(Records drawn from a dataset)
================================
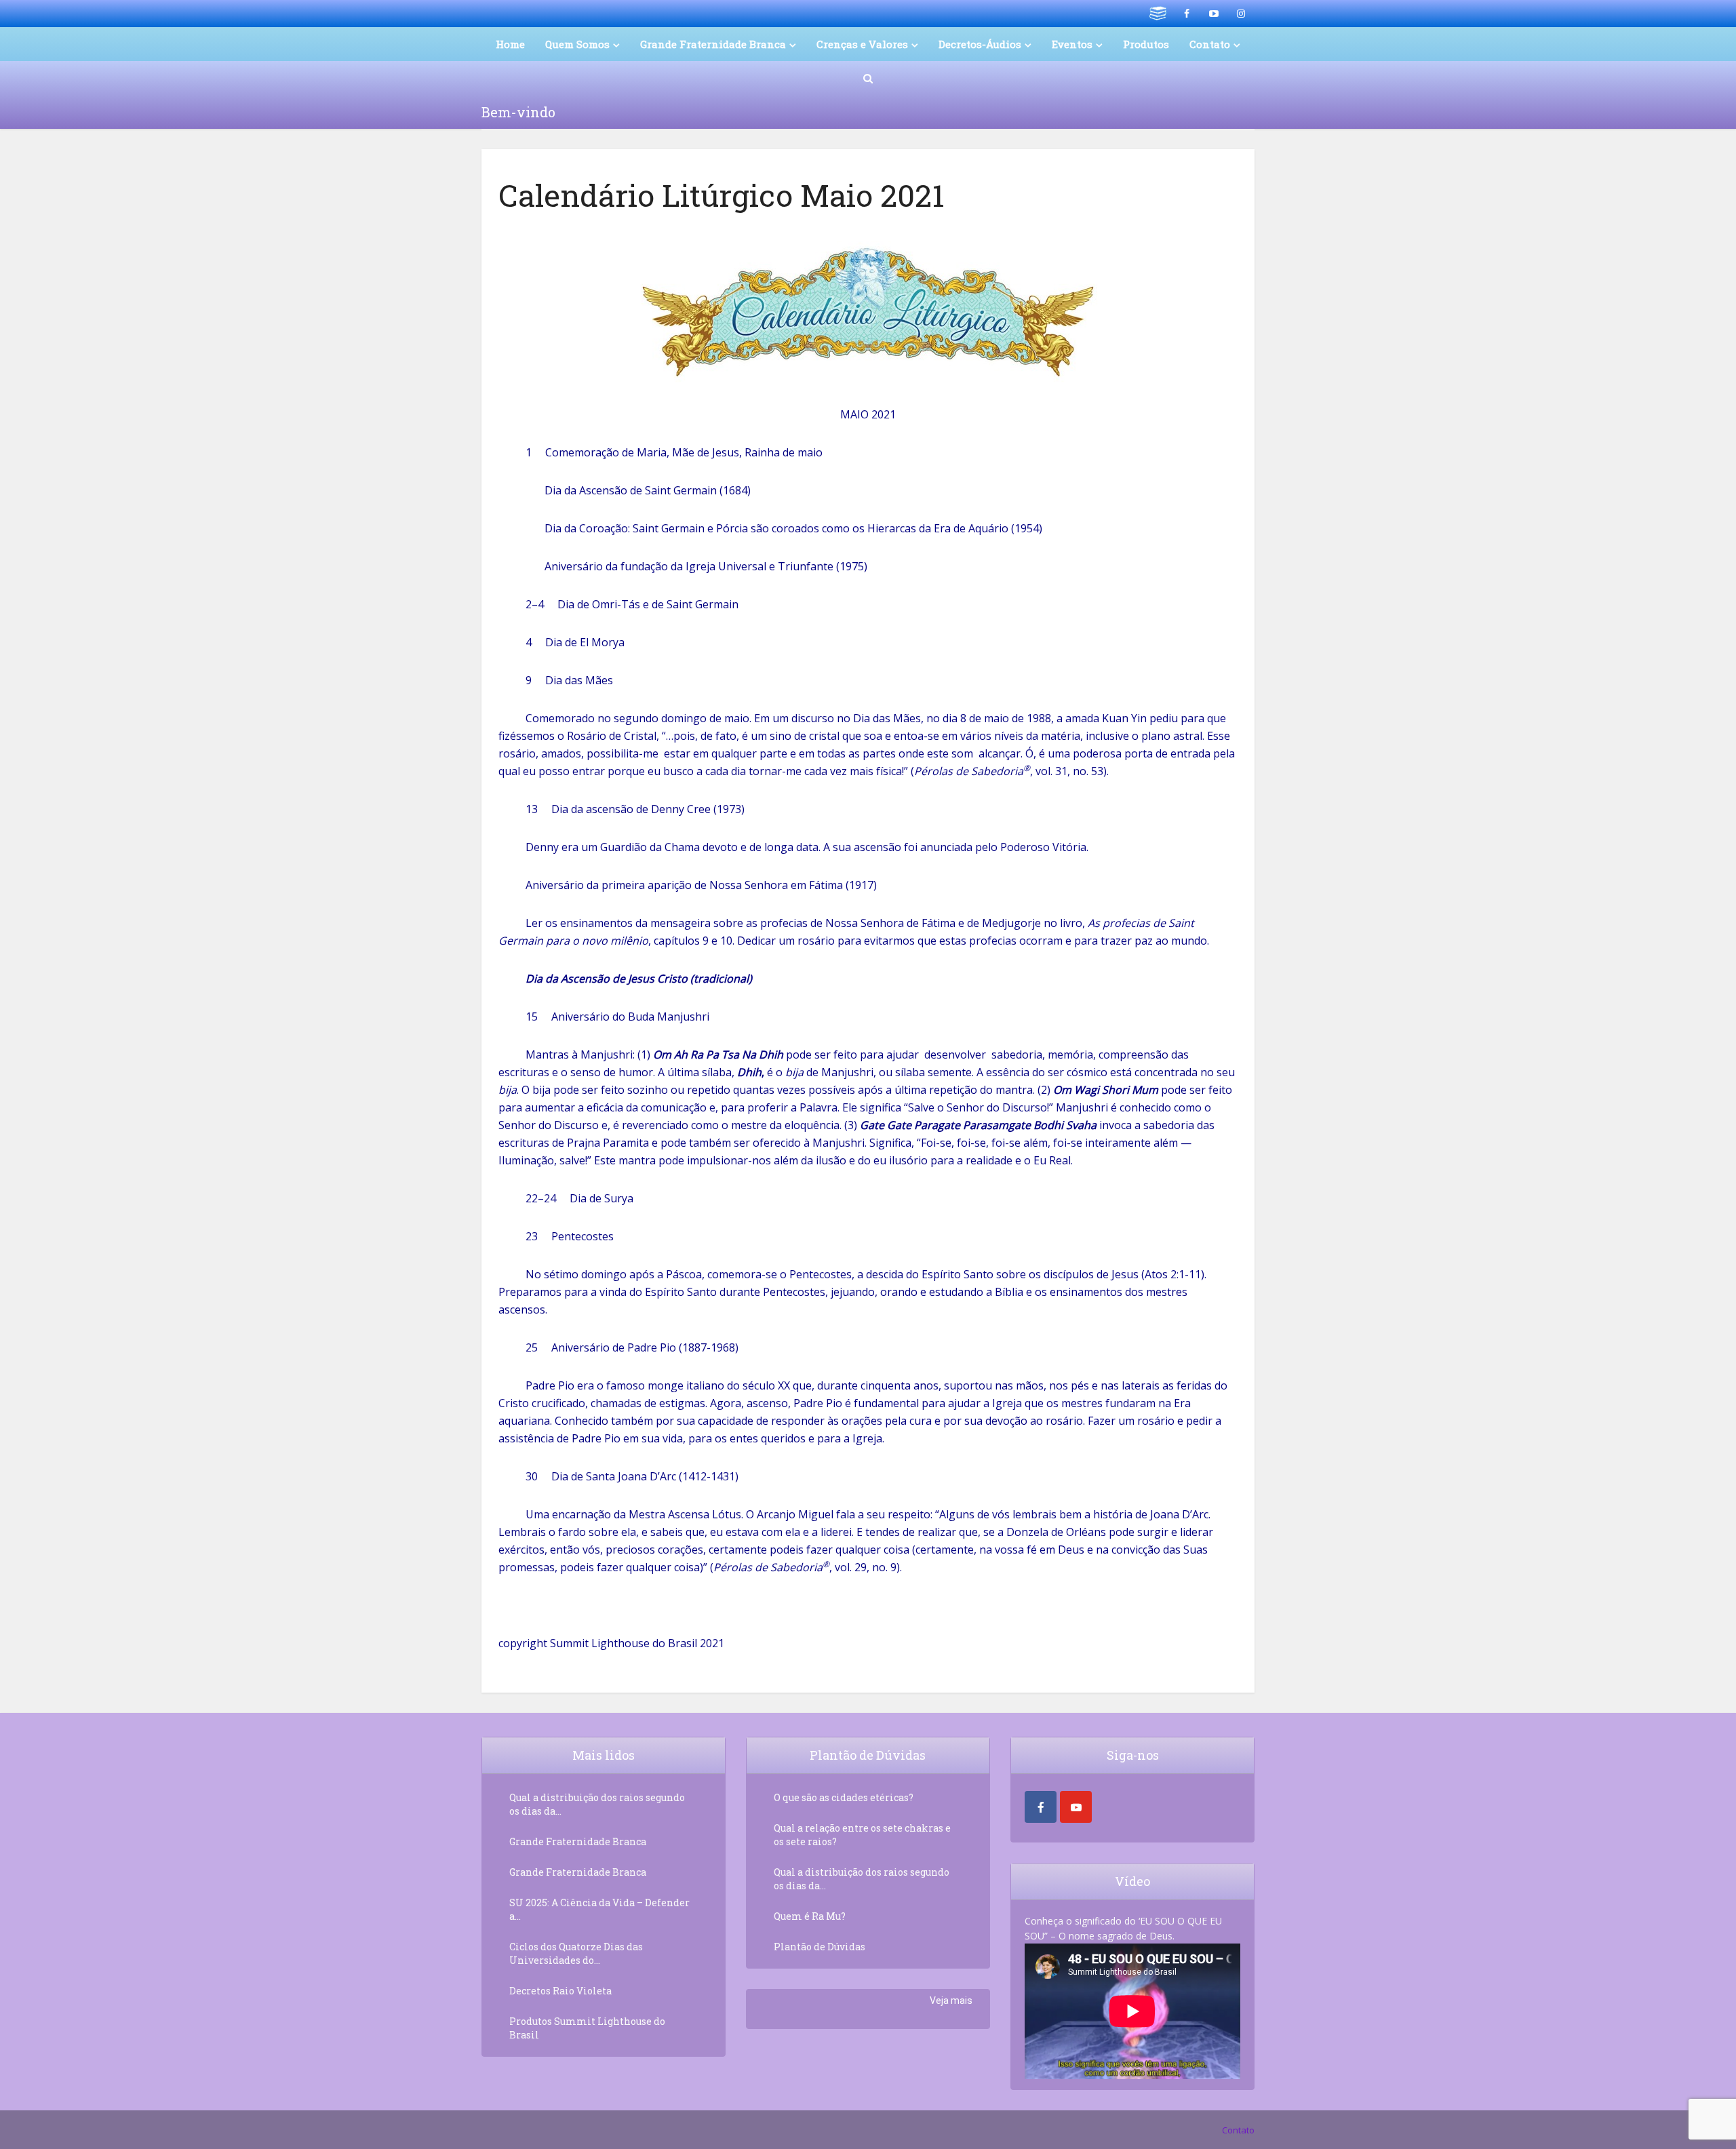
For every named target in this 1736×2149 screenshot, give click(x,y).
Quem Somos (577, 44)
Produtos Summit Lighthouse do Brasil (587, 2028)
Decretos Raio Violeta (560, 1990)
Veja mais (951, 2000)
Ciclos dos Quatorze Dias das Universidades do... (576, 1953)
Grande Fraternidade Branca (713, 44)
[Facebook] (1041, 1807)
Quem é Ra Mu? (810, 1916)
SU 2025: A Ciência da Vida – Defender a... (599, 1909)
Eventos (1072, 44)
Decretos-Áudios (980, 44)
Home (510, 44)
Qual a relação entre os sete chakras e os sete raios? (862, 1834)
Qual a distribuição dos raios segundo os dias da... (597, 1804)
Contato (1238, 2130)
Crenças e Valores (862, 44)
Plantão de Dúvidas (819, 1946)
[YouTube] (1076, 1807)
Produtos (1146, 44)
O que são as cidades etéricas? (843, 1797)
================================
Set down all the lines above exactly as they appear, with no pictures.

For every named target in this 1736×2149 screenshot, give click(x,y).
Quem Somos (577, 44)
Produtos Summit Lighthouse do Brasil (587, 2028)
Decretos Raio Violeta (560, 1990)
Veja mais (951, 2000)
Ciclos dos Quatorze Dias das Universidades do... (576, 1953)
Grande Fraternidade Branca (713, 44)
[Facebook] (1041, 1807)
Quem é Ra Mu? (810, 1916)
SU 2025: A Ciência da Vida – Defender a... (599, 1909)
Eventos (1072, 44)
Decretos-Áudios (980, 44)
Home (510, 44)
Qual a relação entre os sete chakras e os sete raios? (862, 1834)
Qual a distribuição dos raios segundo os dias da... (597, 1804)
Contato (1238, 2130)
Crenças e Valores (862, 44)
Plantão de Dúvidas (819, 1946)
[YouTube] (1076, 1807)
Produtos (1146, 44)
O que são as cidades etéricas? (843, 1797)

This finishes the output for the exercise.